Organizationally, the following has or will take place:

  • Put your social media passwords in an envelope and store them in a safe place (and if necessary, a customer support member, for example, will be able to access them).
  • We will set up special profiles on social networks where the status of our services will be displayed.
  • A specific shift leader will always be designated on support and will be responsible for handling crisis communications outward or providing someone to handle it).
  • Standardise the rules (plus introduce training) for awarding compensation to keep customers happy.
  • We have modified the procedures or we will modify the Wiki procedures for similar situations andit will be more convenient to print some passages, because in case of a crash of the internal network we are without access to some information.
  • We will add automatic reporting of failures (and outages) to the customer administration (to customers who are affected = have service on the affected server) and to chat, i.e. some kind of monitoring to transfer to the administration.
  • Larger issues or major problems will be posted immediately to the website plus administration plus chat plus social media.
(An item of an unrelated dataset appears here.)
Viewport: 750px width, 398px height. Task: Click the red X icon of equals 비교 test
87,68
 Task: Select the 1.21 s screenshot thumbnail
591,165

From our experience, we know that these are often problems that are not on our side (large-scale phishing emails, problems with large ISPs, loss of connectivity to foreign countries, a large email service provider on a blacklist). However, you need to be informed so that you can take appropriate action.
  • We are working on a solution where our website and customer support (chat, contact forms, email) will be available at all times, even in the event of a truly massive global outage.
  • We need to send a mass email to all customers urgently in case of a global problem.
  • In case of any VPS failure from our side (for example, hypervisor restart) we will automatically send an email notification, in case of prolonged failure of other services too.
  • It is necessary to set up call forwarding with the telephone operator in case of unavailability.
  • Motivational program for WEDOS with no blackouts.
  • By midnight, the junior technicians will be on the job, and they now have access to some servers where they will be able to step in and address some things.
  • We will regularly test various emergency situations.

Testing, testing and testing for live…

Yes, we will test various emergency situations on the fly. It’s risky, but if you do a shutdown or breakdown in a planned way, you know what happened and have a chance to get back to a functional state.
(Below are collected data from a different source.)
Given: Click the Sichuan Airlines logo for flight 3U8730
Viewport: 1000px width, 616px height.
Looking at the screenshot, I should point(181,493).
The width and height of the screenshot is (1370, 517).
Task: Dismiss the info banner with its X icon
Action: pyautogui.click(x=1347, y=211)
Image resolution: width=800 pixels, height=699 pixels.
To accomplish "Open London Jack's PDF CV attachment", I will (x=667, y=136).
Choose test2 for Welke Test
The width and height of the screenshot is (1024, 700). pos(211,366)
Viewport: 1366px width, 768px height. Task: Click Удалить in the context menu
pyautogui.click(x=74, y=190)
We plan to test various emergency situations. Of course, everything will be under the supervision of responsible persons so that situations that could jeopardize the operation of our services do not arise. Some tests will be scheduled and others unscheduled. Afterwards, everything will be evaluated in order to identify weak points. We will keep you informed.
If we want to be number one in the market, we have to be ready for anything and everything.

Anyone else have any ideas?

What didn’t we remember? What else would you recommend and advise? We will reward the ideas we implement with a gift.